Overall, both wallets feature industry-leading security components while still providing a smooth user experience.
It’s important to note – for those concerned about security – the Ledger firmware is not completely open source due to manufacture disclosure agreements. Ledger does detail the specifications of their wallet and there’s ways to check and confirm legitimate cryptographic operations with the wallet.
Ledger’s most popular wallet, the Nano S, retails for $59. The Nano X sells for $119.
The Trezor One retails for $55, while the Model T sells for $169.99.
Remember, never buy any hardware wallet from any seller aside from the official manufacturer website to ensure there is no manipulation to your wallet.

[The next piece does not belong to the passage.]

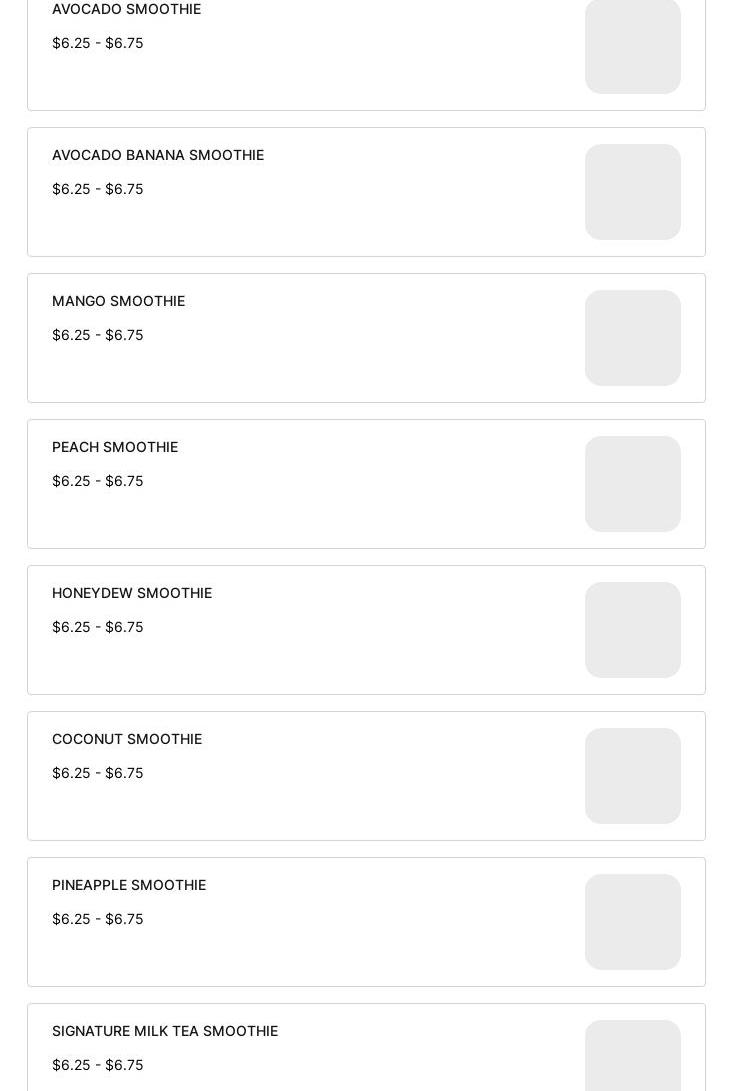Click the Pineapple Smoothie image placeholder

tap(632, 922)
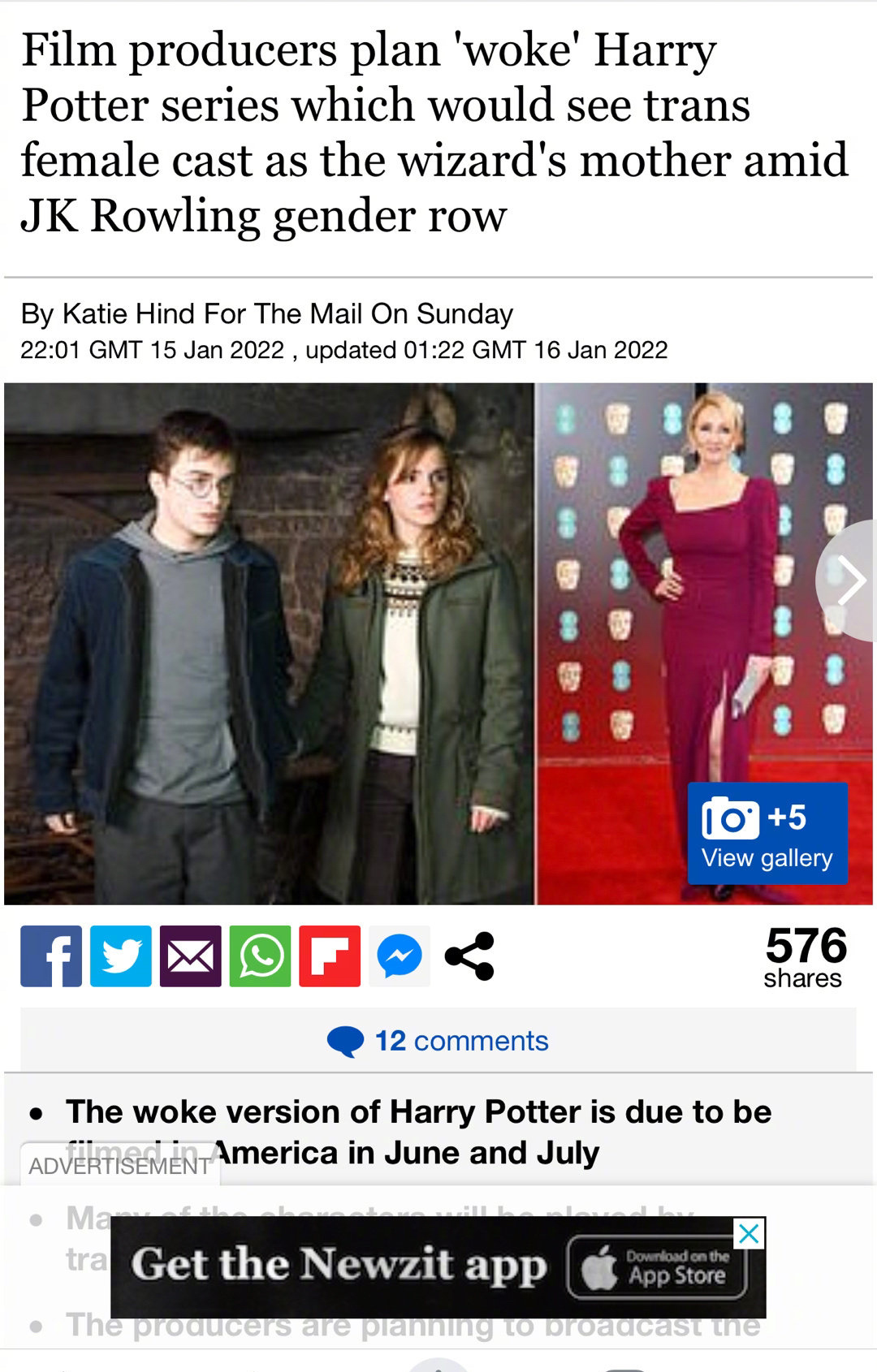Tap the blue comment bubble icon
The width and height of the screenshot is (877, 1372).
click(x=345, y=1042)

Trezor Vs. Ledger, What’s Best For Me?
Both the Trezor and Ledger wallets are great options, especially since the cost for both company’s offerings are the same.
For those who are interested in usability, the Trezor is likely the better choice. It’s easier to see the screen and use the buttons on the Trezor compared to the Ledger.
Those who desire to store more cryptocurrencies should opt for a Ledger wallet. The wallet supports more virtual currencies, and Ledger has a reputation for being more ambitious with adding more coins.
There’s a slight advantage to Trezor regarding wallet software, as transaction info can be synched to Dropbox and users can build hidden accounts through putting passwords on a user’s seed.
Overall, you can’t really go wrong with a Trezor or Ledger wallet. Just be sure to think about what you are looking for in a hardware wallet before you buy, so you understand the features and capabilities each wallet offers.